C’est un professeur passablement énervé et stressé à l’orée de l’inauguration de son musée qui nous accueille sur scène, suivi de près par une équipe de choc. Diantre, la guide documentaliste a mis le pied dans le carré de l’agriculture ! Le parti pris est original et s’avère séduisant de prime abord : déjouer le docte didactisme pour nous parler des temps préhistoriques sous forme de comédie musicale vive et enjouée.
Batteur émérite, Mathieu Bauer emmène son groupe de rock expérimental avec fougue. Sur scène, il sait orchestrer son petit monde. Déco à base de stalagmites, costumes donnant corps – poilus – aux peuples préhistoriques, à base de moult fourrures et moumoutes en tous genres, conférant une sympathie bonhomme à nos aïeux. Ludique, la mise en abyme est plutôt bien pensée. Le prétexte de l’agencement d’une scénographie muséale permet de revisiter les grandes étapes de la recherche paléontologique.
Potache
À la clé, les questionnements qui saisissent inévitablement le chercheur devant sa découverte. Solitude des experts sommés de faire parler des vestiges ou ossements parfois abscons, recontextualisation des inévitables surinterprétations ancrées dans leurs époques… Las, la magie se dissipe rapidement. Il faut attendre une bonne moitié de spectacle pour cerner un début de réel parti pris : ne pas se satisfaire du réducteur nomadisme versus sédentarité, résister à la tentation de considérer l’agriculture comme la mère de tous les vices, requestionner le mythe romantique du vertueux chasseur cueilleur.
Mais le tout reste trop potache, se contentant d’effleurer son propos ; chaque début de réflexion est trop rapidement battu en brèche.
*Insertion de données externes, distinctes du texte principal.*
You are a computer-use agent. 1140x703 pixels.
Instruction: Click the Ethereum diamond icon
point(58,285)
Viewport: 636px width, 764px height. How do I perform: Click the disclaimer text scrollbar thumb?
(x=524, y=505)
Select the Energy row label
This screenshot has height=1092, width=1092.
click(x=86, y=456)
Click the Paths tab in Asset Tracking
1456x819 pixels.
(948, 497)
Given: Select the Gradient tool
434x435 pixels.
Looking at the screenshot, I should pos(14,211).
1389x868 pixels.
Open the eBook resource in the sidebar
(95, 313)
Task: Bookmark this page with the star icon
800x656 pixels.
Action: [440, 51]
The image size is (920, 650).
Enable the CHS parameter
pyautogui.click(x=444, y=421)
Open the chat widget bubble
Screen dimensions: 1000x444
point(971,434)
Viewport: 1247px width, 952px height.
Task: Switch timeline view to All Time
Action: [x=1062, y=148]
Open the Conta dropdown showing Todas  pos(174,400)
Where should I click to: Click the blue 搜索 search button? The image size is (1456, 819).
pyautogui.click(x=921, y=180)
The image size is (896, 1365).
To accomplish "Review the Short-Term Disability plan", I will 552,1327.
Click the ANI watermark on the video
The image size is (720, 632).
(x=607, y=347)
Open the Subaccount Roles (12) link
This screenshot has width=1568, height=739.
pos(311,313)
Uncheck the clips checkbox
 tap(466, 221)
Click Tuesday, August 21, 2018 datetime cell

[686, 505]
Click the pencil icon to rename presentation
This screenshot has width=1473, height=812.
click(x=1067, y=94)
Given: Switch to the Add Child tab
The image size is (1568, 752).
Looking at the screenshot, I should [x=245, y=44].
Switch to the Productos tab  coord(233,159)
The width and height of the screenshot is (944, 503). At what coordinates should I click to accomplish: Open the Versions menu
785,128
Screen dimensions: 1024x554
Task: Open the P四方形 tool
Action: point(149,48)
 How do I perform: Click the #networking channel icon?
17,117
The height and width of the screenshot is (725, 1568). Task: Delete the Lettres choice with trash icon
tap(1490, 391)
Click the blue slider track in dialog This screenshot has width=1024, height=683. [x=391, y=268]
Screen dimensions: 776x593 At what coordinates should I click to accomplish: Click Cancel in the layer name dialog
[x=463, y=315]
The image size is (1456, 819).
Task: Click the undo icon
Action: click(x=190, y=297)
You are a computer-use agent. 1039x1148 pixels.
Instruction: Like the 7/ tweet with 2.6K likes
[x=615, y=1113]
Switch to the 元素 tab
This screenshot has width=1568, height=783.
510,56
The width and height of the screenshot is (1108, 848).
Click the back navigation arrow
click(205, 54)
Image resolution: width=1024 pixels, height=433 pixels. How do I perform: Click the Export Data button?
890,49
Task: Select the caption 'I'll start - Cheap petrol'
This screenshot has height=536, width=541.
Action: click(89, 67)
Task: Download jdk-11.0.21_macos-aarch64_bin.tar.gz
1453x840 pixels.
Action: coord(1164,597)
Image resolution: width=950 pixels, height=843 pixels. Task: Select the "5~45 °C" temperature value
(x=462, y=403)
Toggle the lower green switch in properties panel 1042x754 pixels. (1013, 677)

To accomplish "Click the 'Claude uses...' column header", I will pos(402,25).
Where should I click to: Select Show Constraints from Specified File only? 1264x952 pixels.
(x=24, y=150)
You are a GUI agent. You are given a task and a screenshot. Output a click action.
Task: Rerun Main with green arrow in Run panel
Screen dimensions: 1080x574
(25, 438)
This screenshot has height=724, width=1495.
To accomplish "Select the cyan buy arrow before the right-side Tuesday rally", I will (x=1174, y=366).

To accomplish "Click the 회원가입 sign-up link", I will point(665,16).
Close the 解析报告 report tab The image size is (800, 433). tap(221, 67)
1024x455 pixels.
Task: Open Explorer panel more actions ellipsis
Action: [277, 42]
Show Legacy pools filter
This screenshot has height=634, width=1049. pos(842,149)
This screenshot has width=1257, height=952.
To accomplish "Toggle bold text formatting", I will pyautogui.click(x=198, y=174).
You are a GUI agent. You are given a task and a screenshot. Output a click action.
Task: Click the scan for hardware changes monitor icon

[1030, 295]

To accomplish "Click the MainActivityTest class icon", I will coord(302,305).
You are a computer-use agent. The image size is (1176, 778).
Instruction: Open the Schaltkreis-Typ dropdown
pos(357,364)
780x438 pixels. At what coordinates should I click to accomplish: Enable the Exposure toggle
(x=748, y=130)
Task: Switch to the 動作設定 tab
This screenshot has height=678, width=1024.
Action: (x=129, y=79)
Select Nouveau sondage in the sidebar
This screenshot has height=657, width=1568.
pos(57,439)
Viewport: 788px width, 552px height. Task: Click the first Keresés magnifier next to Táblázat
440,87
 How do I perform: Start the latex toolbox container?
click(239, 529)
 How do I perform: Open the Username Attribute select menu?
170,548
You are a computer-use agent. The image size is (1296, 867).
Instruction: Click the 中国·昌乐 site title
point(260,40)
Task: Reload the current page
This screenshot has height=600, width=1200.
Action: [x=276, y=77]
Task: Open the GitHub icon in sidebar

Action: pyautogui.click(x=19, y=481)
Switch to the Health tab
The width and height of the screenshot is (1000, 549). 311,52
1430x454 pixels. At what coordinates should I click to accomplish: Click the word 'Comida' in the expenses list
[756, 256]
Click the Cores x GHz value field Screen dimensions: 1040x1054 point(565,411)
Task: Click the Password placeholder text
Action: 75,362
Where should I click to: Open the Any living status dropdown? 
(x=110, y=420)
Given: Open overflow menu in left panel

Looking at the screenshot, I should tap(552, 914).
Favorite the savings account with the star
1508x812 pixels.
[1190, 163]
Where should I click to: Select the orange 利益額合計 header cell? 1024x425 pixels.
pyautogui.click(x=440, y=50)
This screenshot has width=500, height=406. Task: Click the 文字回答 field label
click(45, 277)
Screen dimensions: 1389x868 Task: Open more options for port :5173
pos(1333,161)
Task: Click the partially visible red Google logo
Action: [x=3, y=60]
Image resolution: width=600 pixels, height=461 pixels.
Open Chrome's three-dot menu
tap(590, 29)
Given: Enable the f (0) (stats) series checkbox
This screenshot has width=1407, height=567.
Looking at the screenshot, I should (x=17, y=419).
Les élans musicaux donnent cependant lieu à quelques moments de grâce. Et certaines saynètes tirent leur épingle du jeu – une savoureuse dégustation de chef au sens littéral du terme, l’analyse de l’émergence du besoin de transcendance, l’énumération des rôles sociaux assignés à chacun. On a malgré tout l’impression d’un rendez-vous manqué, et il faut attendre l’épilogue autour de George Bataille et de son méconnu Miracle de Lascaux pour vraiment donner de la profondeur à l’ensemble.
JULIE BORDENAVE
Paléolithique Story a été joué du 6 au 10 décembre au Théâtre Joliette, Marseille.
Une programmation hors les murs du Théâtre du Gymnase.